The most common method of defining the life cycle of data is to use Date/Time columns.

  • edge: modifiedAt > add_day($now, -1) -> modified within the last day
  • hot : createdAt > add_month($now, -1) -> created within the last month
  • warm: createdAt > add_year($now, -1) -> created within the last year
  • cold: createdAt < add_year($now, -1) -> created before the last year

This definition will keep recently updated data in the edge. While gradually moving data down as time goes on. To move the data a regularly scheduled task is used to deligate the databases to move the relevant data out. For the edge database this task might run every hour. While for the lower layers it might run on an weekly or monthly basis. Usually the life cycle is linked to partitioning as this allows the database to optimize query execution. This same optimization can be applied to the edge service.

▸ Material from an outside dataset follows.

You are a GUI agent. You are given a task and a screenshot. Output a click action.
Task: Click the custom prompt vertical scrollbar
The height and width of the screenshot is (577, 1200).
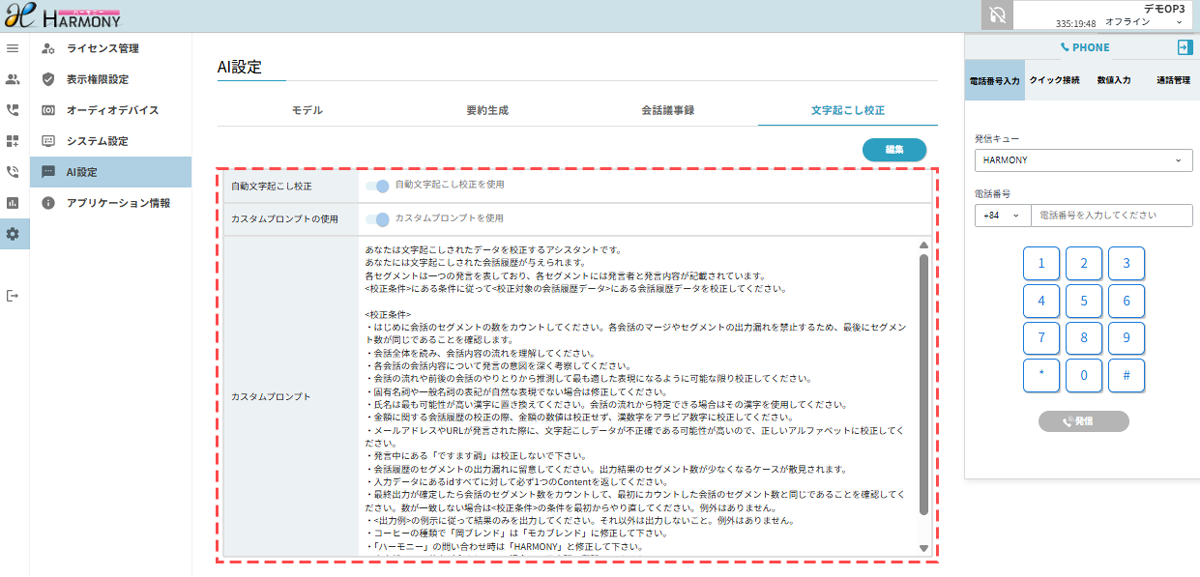click(x=923, y=380)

For example the following queries only need to be executed in a single database:

SELECT * FROM Notifications WHERE modifiedAt > add_hour($now, -1); -- all data is in the edge
SELECT * FROM Billings WHERE createdAt < add_month($now, -1); -- all data is in warm storage
SELECT * FROM Billings WHERE createdAt < add_year($now, -2); -- all data is in cold storage

High availability

If there is an issue with the root database it is possible to switch the service into read only mode and serve requests from the edge database only. Until the root database is available again and the service can switch back to normal operations.

If the configuration of the edge database is done properly and cannot de synchronize from the root database. It would allow the edge database to continue as root of its designated data slice. To later synchronize down to the root database once it is available again. As this requires extraordinary confidence in the configuration of the edge database it is not recommended.